In its latest crackdown on marijuana growth, Albania claims to have destroyed nearly all of the country's drug crop.

An elderly Albanian woman brings out of her home in Lazarat village, seized marijuana plants on June 20, 2014.  Police have been laying siege to the village of Lazarat since June 16, 2014, when an operation to destroy a huge drugs stockpile was repelled by heavy weapons fire, including anti-tank missiles and grenades. Albania is Europe's leading cannabis producer despite efforts by authorities, which claim to destroy between 90,000 and 130,000 cannabis plants every year. AFP PHOTO / GENT SHKULLAKU        (Photo credit should read GENT SHKULLAKU/AFP/Getty Images)
An elderly Albanian woman brings out of her home in Lazarat village, seized marijuana plants on June 20, 2014. Police have been laying siege to the village of Lazarat since June 16, 2014, when an operation to destroy a huge drugs stockpile was repelled by heavy weapons fire, including anti-tank missiles and grenades. Albania is Europe's leading cannabis producer despite efforts by authorities, which claim to destroy between 90,000 and 130,000 cannabis plants every year. AFP PHOTO / GENT SHKULLAKU (Photo credit should read GENT SHKULLAKU/AFP/Getty Images)

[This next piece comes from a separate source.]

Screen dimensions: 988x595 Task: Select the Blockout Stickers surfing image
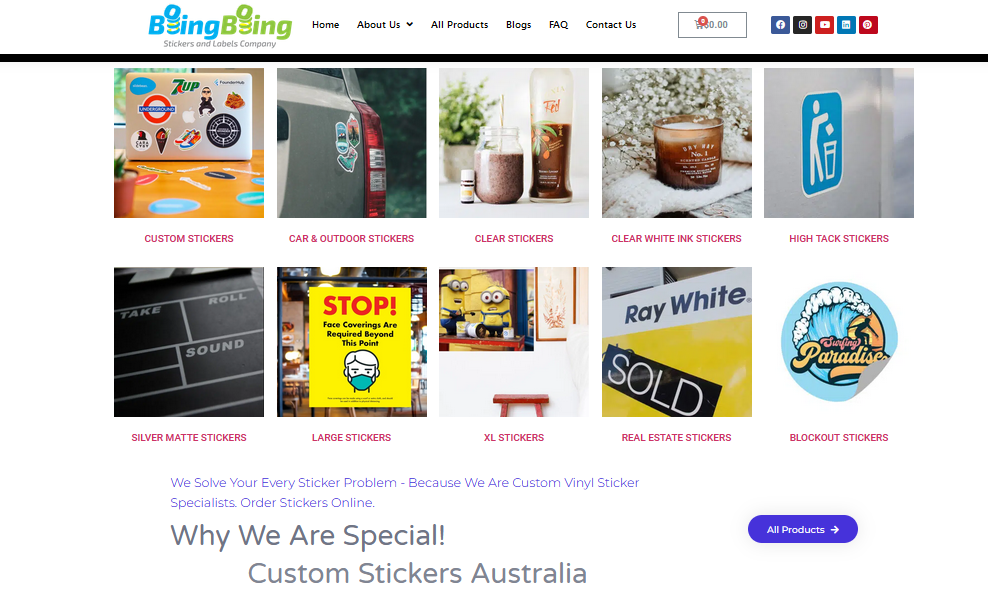(839, 342)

As the United States inches toward the decriminalization and legalization of marijuana, Albania has a different plan for what to do with the drug: destroy as much of it as it can.

And on Wednesday Albanian police announced they’re closer than ever to doing just that, after destroying 690,000 cannabis plants — 99.2 percent of the country’s total — since the beginning of this year. The claims couldn’t be independently verified.

That’s 140,000 more plants than were destroyed last year, when police said they’d wiped out 550,000 of them, along with 102 tons of marijuana, the market value for which was around $8.5 billion — more than two-thirds of Albania’s GDP.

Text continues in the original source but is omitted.